To Show $f(A,B)=B^{T}A^{-1}B$ is K-convex on $\mathbb{S}_{++}^n \times \mathbb{R}^{n \times n}$

Question

Here, $K = \mathbb{S}_+^n$, a set collecting all PSD matrix. And $\mathbb{S}_{++}^n$ is a set colleting all PD matrix.

I've tried to start from $f(X) = X^{-1}$ is also K-convex on $\mathbb{S}_{++}^n$. And applying the property of norm formed by inner product. However, I can't derive the desired K-convexity inequality, i.e. $z^Tf(\theta(A,B)+(1-\theta)(X,Y))z \leq z^T(\theta f(A,B)+(1-\theta)f(X,Y))z$.

And I've tried second-order condition on $g(t) = f((A,B)+t(X,Y))$. There comes out too much term; as a result, I can't show $g''(t)\geq 0$

Now I'm tring to prove this question from $\textbf{epi}_K f$ and show $\textbf{epi}_K f$ is intersection of closed halfspaces.

Answer 1

Schur complement: Consider a mtrxi $X \in \mathbb{S}^n_+$ partitioned as $\begin{bmatrix} A & B\\ B^T & C \end{bmatrix}$ where $A \in \mathbb{S}^k_+$. If $\det(A)\neq 0$, the matrix $S = C-B^TA^{-1}B$ is called the ''Schur complement'' of $A$ in $X$.

And we have Theorem: If $A$ is PD, then $X$ is PSD iff $S$ is PSD.

Consider the ${\bf{epi}}_K\;f = \{(A,B,t):\; (A,B) \in \mbox{dom}, f,\; t \in \mathbb{R^{n\times n}}, \;z^T(t - B^T A^{-1}B)z \geq 0 \} = \{(A,B,t):\; \begin{bmatrix} A & B \\ B^T & t \end{bmatrix} \mbox{is PSD}, A\;\mbox{is PD}\}$

by applying the Theorem of Schur complement.
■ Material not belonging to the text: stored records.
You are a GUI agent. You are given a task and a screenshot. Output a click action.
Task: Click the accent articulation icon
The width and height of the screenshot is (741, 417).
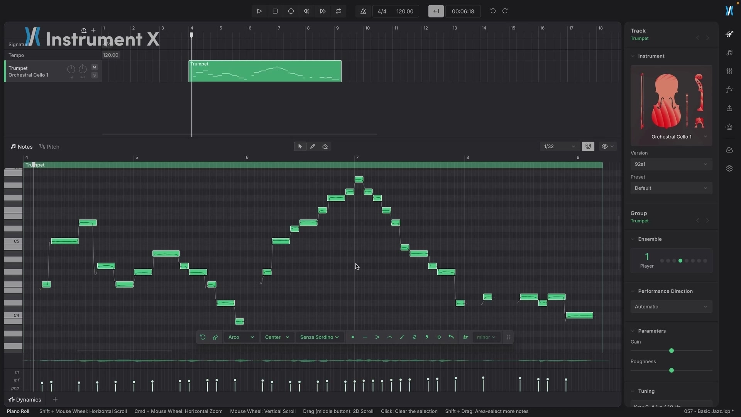pyautogui.click(x=377, y=337)
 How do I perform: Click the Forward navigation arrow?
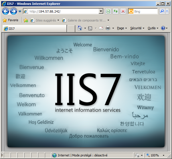13,11
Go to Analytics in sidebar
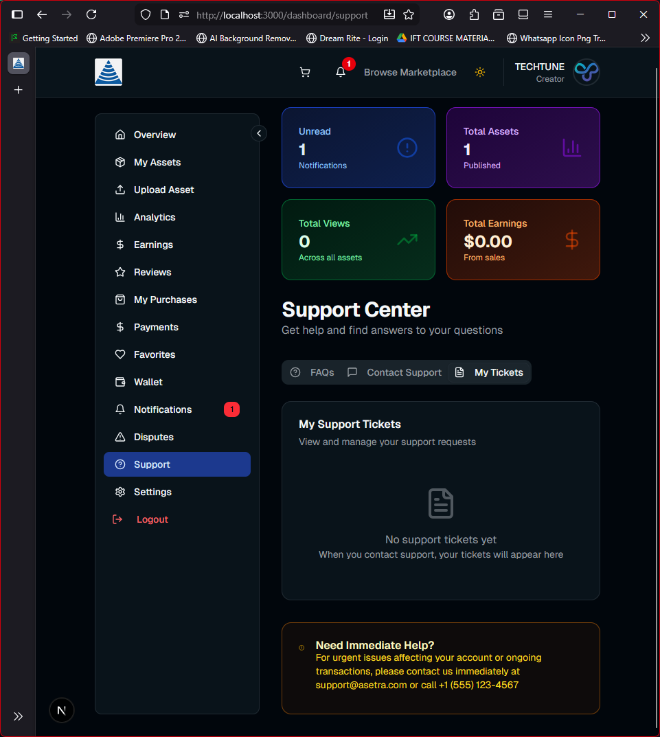Image resolution: width=660 pixels, height=737 pixels. (x=155, y=217)

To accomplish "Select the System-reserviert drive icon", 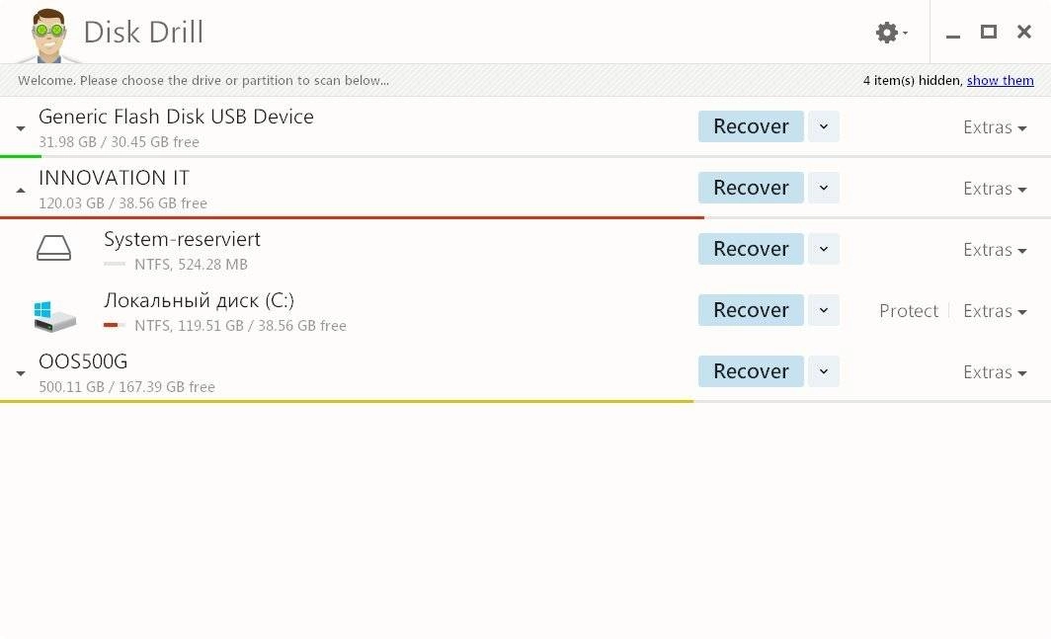I will click(x=53, y=249).
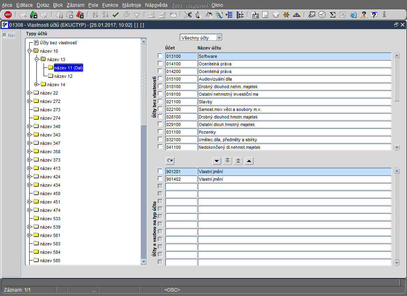Click the ship's wheel toolbar icon

point(286,15)
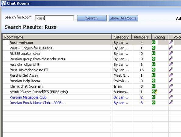The image size is (181, 137).
Task: Sort by the Room Name column header
Action: pyautogui.click(x=57, y=37)
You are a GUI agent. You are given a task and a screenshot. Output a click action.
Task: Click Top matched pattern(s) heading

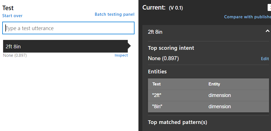(177, 122)
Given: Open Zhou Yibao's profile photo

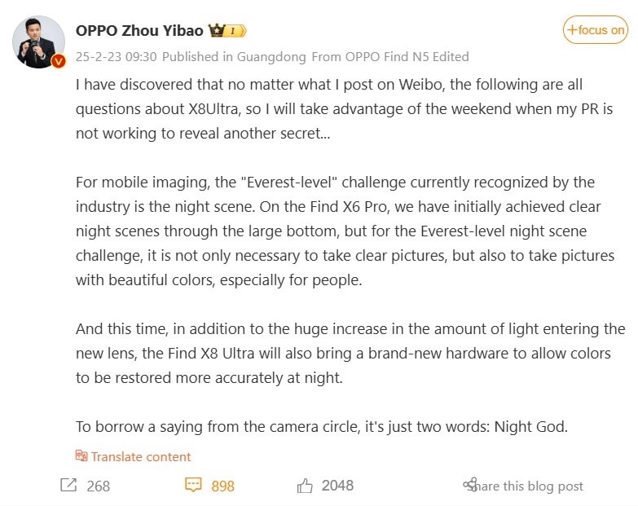Looking at the screenshot, I should coord(38,41).
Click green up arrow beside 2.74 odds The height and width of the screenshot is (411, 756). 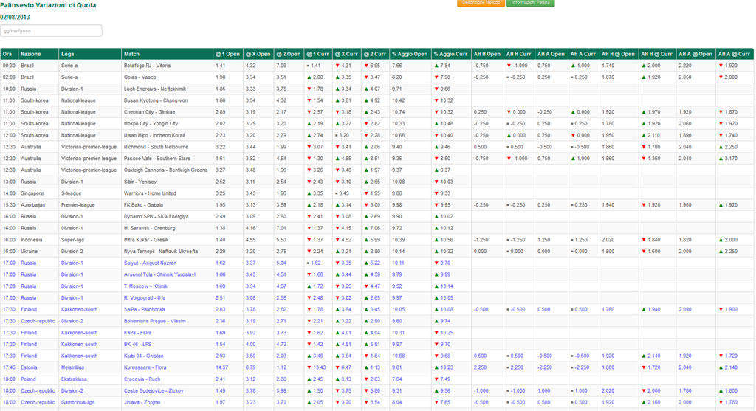coord(309,135)
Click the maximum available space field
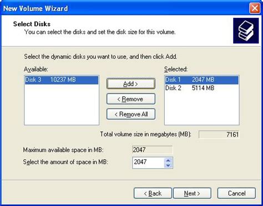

As a result, ${\bf epi}_K f $ is convex, which implies f is K-convex.

Answer 2

By choosing $B,Y$, the inequality wlog becomes: $(\theta u + (1-\theta)v)^T (\theta A+ (1-\theta)X)^{-1} (\theta u + (1-\theta)v) \leq \theta u^TA^{-1} u + (1-\theta) v^TX^{-1} v$
Special case: $AX=XA$:
If $AX=XA$ then $A,B$ are simultaneously diagonalizable and the problem reduces to $A,X$ being diagonal matrices. The inequality becomes: $(\theta u_i + (1-\theta)v_i)^2 \frac{1}{\theta a_{ii} + (1-\theta)x_{ii}} \leq \theta u_i^2 \frac{1}{a_{ii}} + (1-\theta) v_i^2 \frac{1}{x_{ii}}.$
This follows from convexity of $f(x,y) = \frac{x^2}{y}$ on $\{(x,y): y>0\}$.